There are many good reasons for growing your business through an acquisition or merger, and a couple that should be noted before any acquisition takes place.
 
 1. M&A IS A TACTIC TO EXECUTE STRATEGY. IT IS NOT THE STRATEGY ITSELF:

Companies need to have a clear, well-defined strategy for their specific business vertical. As part of this process, it needs to consider all possible alternatives: Build in-house, License, Partner, Co-invest, Acquire, etc., and come to the conclusion that a specific acquisition is the best way to go. For example if your business is underperforming and if you are struggling with regional or national growth it may well be less expensive to buy an existing business than to expand internally.

 

 

2. THERE ARE TWO PRIMARY MOTIVATIONS FOR COMPANIES TO MAKE ACQUISITIONS:

1) Fill a strategic gap in the company’s product, resources (people) and capabilities by obtaining quality staff or additional skills, knowledge of your industry or sector and other business intelligence.  Organic growth can be accelerated – businesses in the same sector or location can combine resources to reduce costs, eliminate duplicated facilities or departments and increase revenue.
2) Help the company enter a new market, with diversification of the products, services and long-term prospects of your business – a target business may be able to offer you enhanced products or services which you can sell through your own distribution channels. Accessing a wider customer base and increasing your market share – your target business may have distribution channels and systems you can use for your own offers.

 

3. FINANCIALLY VIABILITY IS AS IMPORTANT AS STRATEGIC FIT:

It is critical for the deal to make financial sense.
Reducing your costs and overheads – through shared marketing budgets, increased purchasing power and lower costs.
Reducing competition – buying up new intellectual property, products or services may be cheaper than developing these yourself.
Accessing funds or valuable assets for new development – better production or distribution facilities are often less expensive to buy than to build. Look for target businesses that are only marginally profitable and have large unused capacity which can be bought at a small premium to net asset value.

4. KNOWING THE “VALUE DRIVERS” OF THE DEAL IS A CRITICAL ELEMENT TO SUCCESS:

The acquirer will spend a huge amount of due-diligence effort to identify the sources of value (Intellectual Property, People, Brand, etc) from the deal.
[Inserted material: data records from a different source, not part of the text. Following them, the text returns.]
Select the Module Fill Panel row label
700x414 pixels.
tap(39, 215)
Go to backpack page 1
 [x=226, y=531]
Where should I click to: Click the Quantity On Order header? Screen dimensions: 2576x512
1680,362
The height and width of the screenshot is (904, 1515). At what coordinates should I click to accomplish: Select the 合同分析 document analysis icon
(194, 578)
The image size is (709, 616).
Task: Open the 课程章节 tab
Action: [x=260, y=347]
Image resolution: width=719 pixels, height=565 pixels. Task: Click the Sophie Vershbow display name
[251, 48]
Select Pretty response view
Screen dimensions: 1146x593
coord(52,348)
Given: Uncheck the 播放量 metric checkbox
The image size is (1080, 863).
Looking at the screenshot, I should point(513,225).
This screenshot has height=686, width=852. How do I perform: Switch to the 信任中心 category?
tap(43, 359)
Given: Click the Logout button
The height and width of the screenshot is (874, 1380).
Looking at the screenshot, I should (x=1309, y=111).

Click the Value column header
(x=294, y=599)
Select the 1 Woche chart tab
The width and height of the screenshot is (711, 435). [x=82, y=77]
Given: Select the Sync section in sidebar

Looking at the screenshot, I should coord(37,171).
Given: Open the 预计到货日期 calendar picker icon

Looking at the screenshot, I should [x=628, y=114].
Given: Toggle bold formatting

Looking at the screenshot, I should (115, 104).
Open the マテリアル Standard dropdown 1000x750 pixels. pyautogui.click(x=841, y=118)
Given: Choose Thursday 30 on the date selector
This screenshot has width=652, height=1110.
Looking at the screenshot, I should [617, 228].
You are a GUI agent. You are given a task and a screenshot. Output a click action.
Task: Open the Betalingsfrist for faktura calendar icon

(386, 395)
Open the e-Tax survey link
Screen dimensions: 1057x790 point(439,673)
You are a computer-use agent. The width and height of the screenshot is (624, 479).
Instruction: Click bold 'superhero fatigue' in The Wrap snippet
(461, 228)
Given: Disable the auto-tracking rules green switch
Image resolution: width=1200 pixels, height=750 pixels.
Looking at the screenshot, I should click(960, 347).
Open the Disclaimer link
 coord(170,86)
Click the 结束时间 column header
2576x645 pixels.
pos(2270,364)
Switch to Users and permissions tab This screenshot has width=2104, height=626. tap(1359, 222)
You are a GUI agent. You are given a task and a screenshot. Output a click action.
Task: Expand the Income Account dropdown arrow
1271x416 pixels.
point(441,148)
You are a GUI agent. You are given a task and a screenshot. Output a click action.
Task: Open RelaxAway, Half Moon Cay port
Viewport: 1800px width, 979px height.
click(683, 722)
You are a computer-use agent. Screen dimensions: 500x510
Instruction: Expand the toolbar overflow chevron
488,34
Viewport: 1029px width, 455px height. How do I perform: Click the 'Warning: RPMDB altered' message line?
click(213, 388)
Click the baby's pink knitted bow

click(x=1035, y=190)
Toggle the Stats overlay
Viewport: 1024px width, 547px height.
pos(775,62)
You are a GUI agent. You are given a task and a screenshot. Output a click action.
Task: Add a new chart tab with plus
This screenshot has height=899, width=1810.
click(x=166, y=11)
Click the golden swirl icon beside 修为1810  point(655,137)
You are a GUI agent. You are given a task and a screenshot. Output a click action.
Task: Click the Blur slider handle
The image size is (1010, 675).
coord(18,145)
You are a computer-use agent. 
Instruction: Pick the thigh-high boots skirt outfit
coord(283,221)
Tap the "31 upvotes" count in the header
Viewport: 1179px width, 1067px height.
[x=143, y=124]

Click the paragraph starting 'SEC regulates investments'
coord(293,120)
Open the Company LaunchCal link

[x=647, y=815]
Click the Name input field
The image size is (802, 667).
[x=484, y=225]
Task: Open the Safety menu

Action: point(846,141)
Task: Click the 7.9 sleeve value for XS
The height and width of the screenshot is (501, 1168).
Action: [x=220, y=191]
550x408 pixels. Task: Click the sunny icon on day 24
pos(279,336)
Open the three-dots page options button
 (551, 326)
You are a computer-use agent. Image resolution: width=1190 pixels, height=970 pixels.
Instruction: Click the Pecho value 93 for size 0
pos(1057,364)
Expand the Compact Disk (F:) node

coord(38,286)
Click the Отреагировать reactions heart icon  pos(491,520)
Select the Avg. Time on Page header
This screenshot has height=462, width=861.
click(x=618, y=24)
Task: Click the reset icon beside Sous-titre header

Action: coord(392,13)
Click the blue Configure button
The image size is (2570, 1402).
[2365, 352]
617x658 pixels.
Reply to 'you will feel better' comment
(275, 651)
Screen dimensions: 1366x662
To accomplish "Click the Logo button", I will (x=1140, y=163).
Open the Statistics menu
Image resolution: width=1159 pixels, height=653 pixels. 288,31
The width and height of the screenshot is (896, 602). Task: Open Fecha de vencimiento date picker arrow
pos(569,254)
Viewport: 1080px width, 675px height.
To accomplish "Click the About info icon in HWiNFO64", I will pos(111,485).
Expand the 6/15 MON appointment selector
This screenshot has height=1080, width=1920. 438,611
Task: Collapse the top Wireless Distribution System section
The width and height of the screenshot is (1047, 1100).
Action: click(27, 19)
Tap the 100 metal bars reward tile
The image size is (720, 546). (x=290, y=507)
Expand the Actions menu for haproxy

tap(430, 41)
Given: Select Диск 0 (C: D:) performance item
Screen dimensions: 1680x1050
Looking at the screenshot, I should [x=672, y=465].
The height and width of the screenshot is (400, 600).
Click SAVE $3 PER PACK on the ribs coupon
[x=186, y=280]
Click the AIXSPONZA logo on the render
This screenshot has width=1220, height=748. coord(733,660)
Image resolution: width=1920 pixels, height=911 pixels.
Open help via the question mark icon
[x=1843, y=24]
It is essential for the acquirer to structure the deal and the resources to maximize these value drivers.

5. MORE THAN HALF OF ALL M&AS FAIL:

Research indicates that the failure rate (as measured by creation of post-merger financial value) is > 50%. Some obvious key reasons are: High valuations, lack of well understood value drivers, cultural misfit etc, so let us help you to be as sure as possible that any acquisition is the right acquisition.

6. EMPLOYEE TURNOVER IN TARGET COMPANIES IS USUALLY HIGH:

This is a concern in the years after the merger; hence the need for retention programmes for the key employees who drive the sources of value.